**** Given records ****

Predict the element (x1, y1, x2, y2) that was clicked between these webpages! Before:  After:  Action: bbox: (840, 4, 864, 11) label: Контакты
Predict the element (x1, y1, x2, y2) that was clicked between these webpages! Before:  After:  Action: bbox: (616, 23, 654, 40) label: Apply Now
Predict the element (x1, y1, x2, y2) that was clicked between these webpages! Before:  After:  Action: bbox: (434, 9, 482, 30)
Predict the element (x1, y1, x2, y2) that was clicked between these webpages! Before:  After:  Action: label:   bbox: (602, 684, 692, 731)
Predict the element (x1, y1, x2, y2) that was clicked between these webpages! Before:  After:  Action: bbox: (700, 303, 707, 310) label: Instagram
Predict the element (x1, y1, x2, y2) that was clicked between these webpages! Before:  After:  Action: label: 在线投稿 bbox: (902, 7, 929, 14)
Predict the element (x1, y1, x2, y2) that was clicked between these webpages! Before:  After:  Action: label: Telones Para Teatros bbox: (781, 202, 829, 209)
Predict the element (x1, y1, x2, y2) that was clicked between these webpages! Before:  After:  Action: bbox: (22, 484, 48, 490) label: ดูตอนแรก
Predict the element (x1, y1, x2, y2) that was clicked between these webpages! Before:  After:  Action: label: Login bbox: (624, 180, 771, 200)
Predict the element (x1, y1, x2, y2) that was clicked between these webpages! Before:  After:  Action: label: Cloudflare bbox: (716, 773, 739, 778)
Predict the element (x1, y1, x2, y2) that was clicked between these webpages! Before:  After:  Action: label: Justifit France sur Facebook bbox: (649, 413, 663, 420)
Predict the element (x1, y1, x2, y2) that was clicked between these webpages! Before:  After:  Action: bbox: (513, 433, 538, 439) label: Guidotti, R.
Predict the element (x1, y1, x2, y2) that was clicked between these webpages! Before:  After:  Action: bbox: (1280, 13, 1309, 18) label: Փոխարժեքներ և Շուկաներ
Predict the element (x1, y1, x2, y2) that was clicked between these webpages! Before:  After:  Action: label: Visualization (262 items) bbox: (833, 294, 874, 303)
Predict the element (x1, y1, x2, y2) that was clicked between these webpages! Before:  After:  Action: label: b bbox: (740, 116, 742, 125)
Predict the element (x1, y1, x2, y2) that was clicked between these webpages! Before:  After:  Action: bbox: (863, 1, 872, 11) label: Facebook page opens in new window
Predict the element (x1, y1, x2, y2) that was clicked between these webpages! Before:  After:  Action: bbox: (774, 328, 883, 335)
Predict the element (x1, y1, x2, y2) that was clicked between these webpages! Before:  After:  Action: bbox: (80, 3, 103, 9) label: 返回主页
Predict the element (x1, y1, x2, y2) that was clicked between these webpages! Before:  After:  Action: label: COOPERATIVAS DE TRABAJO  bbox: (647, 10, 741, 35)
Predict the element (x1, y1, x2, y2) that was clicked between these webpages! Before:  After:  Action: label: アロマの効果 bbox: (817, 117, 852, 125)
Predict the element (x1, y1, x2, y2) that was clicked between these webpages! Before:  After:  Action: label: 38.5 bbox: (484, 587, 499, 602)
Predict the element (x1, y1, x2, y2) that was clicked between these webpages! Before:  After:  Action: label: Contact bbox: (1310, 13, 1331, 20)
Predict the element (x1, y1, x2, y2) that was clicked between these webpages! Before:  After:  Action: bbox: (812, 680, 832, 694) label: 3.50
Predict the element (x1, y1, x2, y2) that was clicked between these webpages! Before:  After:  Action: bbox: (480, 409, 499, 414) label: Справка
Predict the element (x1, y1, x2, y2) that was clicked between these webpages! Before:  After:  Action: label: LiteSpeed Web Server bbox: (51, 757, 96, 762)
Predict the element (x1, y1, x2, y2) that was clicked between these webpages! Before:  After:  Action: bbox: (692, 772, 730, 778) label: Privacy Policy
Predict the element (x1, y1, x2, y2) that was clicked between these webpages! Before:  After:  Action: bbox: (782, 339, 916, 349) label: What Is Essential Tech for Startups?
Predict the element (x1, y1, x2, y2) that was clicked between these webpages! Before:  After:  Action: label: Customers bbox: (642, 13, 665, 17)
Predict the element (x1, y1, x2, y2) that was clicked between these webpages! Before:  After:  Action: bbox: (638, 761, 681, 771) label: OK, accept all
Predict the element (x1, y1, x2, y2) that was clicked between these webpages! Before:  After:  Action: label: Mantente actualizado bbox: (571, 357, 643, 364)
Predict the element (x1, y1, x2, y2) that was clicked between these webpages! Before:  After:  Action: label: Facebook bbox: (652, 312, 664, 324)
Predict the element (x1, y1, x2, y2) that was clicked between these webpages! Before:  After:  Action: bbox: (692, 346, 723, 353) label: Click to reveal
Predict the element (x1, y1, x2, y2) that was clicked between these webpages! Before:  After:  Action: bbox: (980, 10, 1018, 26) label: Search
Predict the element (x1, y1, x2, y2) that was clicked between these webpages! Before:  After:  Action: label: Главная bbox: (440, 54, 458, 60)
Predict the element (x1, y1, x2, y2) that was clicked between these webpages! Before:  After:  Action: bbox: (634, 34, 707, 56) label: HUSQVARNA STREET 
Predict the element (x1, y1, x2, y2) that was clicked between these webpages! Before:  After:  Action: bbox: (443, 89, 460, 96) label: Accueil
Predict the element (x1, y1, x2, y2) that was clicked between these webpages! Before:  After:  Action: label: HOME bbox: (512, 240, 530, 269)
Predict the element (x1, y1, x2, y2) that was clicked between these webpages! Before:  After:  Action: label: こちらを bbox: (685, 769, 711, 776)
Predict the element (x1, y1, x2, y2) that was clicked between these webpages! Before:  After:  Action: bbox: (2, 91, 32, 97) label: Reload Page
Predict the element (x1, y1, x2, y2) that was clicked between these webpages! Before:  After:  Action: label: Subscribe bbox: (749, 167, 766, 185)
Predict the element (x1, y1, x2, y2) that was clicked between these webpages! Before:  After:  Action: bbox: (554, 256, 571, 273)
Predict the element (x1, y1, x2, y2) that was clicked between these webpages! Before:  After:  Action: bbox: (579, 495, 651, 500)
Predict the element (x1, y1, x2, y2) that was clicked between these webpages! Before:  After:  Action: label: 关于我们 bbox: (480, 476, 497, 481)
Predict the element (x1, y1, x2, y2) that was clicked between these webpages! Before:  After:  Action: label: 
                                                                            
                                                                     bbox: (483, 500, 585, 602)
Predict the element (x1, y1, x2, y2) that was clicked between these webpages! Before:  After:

****

:: Job ::
Retype the lines word for word, running from the line with "202, 829, 209)" to the line with "490) label: ดูตอนแรก", both included.

:: Output ::
Predict the element (x1, y1, x2, y2) that was clicked between these webpages! Before:  After:  Action: label: Telones Para Teatros bbox: (781, 202, 829, 209)
Predict the element (x1, y1, x2, y2) that was clicked between these webpages! Before:  After:  Action: bbox: (22, 484, 48, 490) label: ดูตอนแรก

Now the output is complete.